Memorial of Saint Pius X, Pope
Having a teenage daughter, I have seen a few episodes of the television show, “Say ‘Yes’ to the Dress.” If you haven’t heard (or seen), it’s a show in which brides-to-be are brought in with their families to choose the “perfect” wedding dress. Finding the right dress to match their style, size, and budget is sometimes a challenge, and excitement ensues when the young woman finally says “yes” to a dress that the show’s hosts have found for her. Sometimes the drama surrounding the decision makes it seem as if the bride is exchanging vows with the dress rather than her groom! Granted, a wedding is a very special occasion and the couple and guests want to look their best, but sometimes the focus on appearance seems over-the-top.
In today’s gospel reading of Matthew’s account of the Parable of the Wedding Feast (22: 1-14), however, we hear of a guest being bound and thrown out into the darkness for appearing at the banquet not dressed in a wedding garment. Now, this sounds rather harsh to me and I remember being perplexed by this parable as a young girl. I didn’t understand why the man would be punished so harshly for not wearing a wedding garment. This King, representing God, didn’t fit with my understanding of a loving, welcoming, just God who wouldn’t judge someone or turn them away based on their appearance. What I didn’t understand was that the “wedding garment” was symbolic of the repentance and change of heart and mind that are required of us to enter God’s kingdom. It isn’t about how the man was dressed; it is really about him not being prepared. It’s about whether or not we’ve gotten “cleaned up” and put on Christ in preparation for meeting our God and Savior.

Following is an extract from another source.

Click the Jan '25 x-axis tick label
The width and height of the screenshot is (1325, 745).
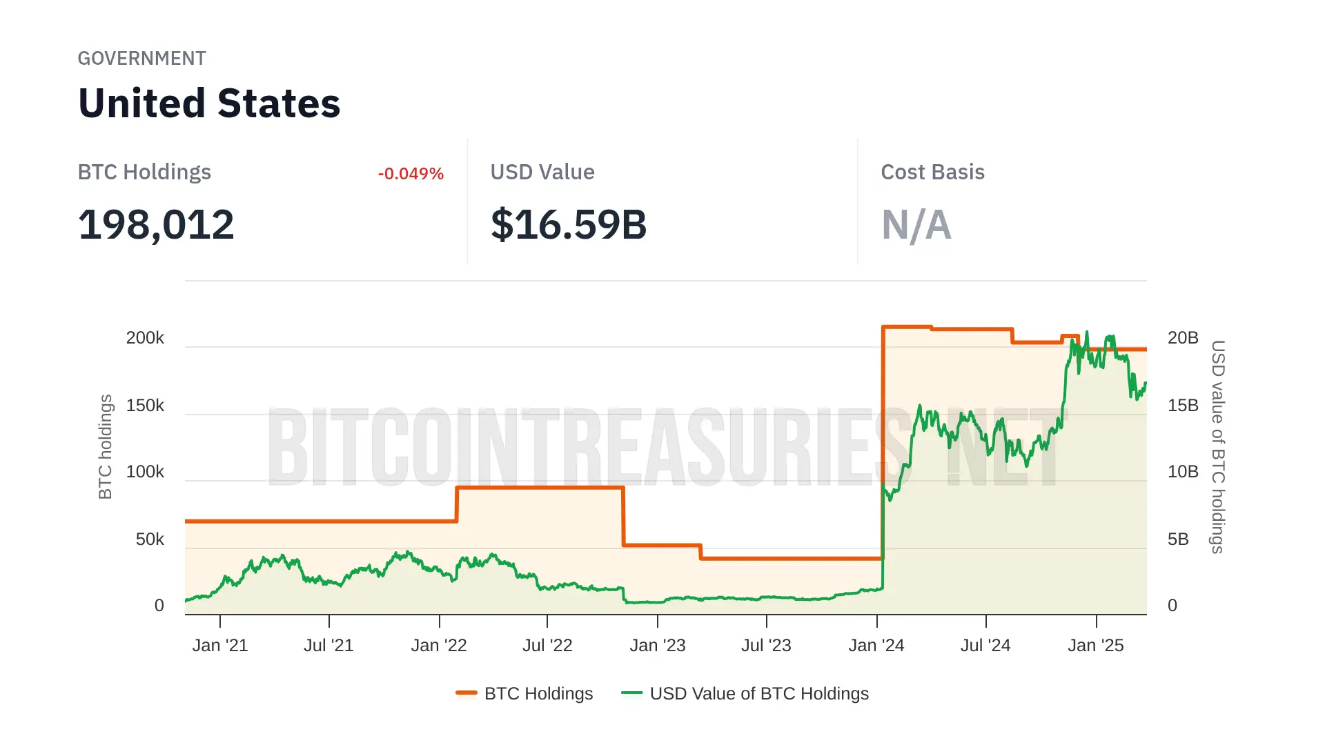pyautogui.click(x=1095, y=646)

In today’s first reading (Ezekiel 36: 23-28), we hear how God has promised to restore the house of Israel by cleansing the people of their sins and giving them new hearts. The ancient Israelites understood the human heart to be the center of intelligence, feelings and will. So, it is quite a significant change being referred to in verse 26 when God says, “I will give you a new heart and place a new spirit within you, taking from your bodies your stony hearts and giving you natural hearts.”

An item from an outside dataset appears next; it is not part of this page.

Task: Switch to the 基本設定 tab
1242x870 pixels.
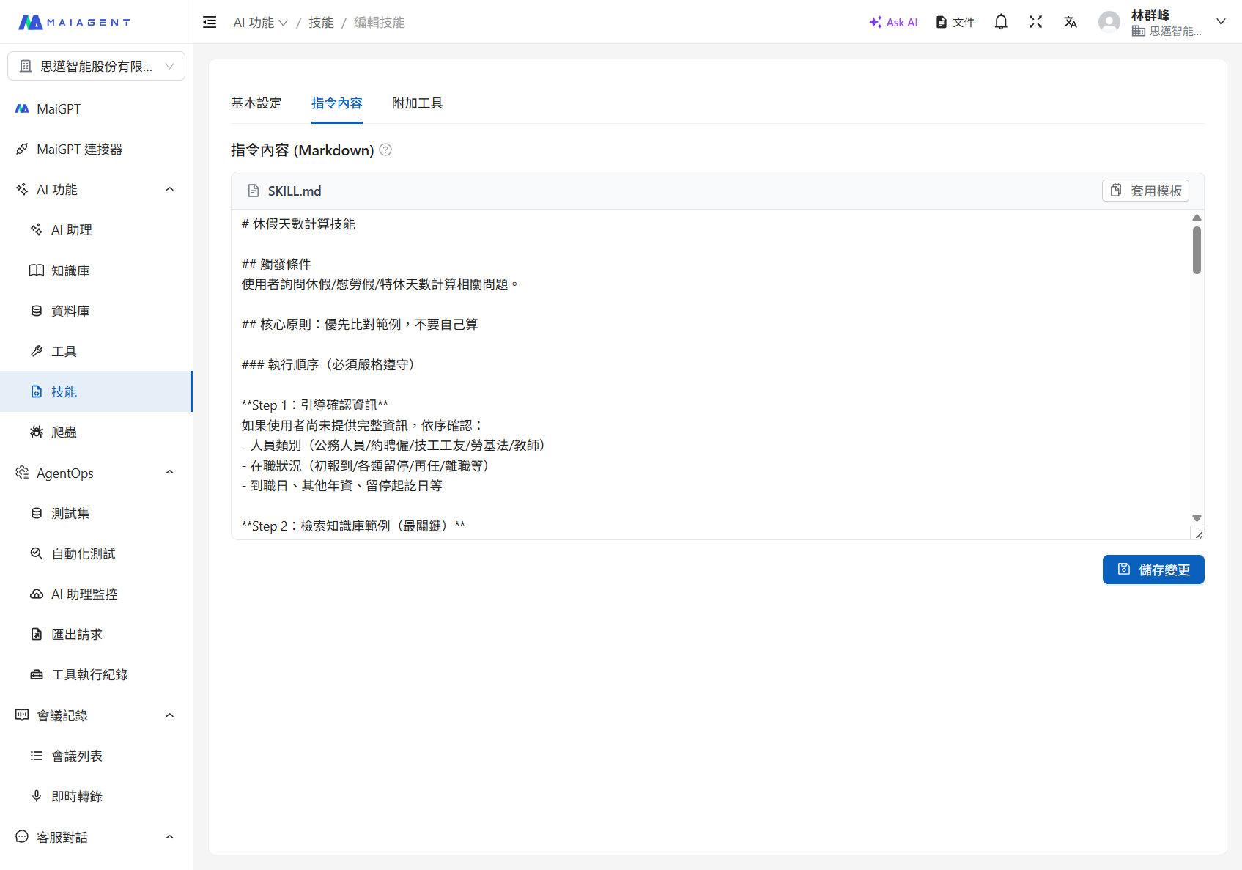Action: (x=256, y=103)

A heart of stone is hard, rigid, inflexible, impenetrable, and incapable of growth or change. A “natural” heart is soft, flexible, penetrable, able to grow and change, which also means open to repentance. Like the wedding guests of today’s gospel, we are called to put on a garment of repentance and change of heart and mind. Perhaps some parts of our hearts have become hardened. Is there an area of our lives that we have not been allowing God to touch recently (or for a long time)? Now is the time to ask God to soften the “stony” parts of our heart and place a new spirit within us, so that we may put on the garment of repentance and be ready to enter the feast of God’s kingdom.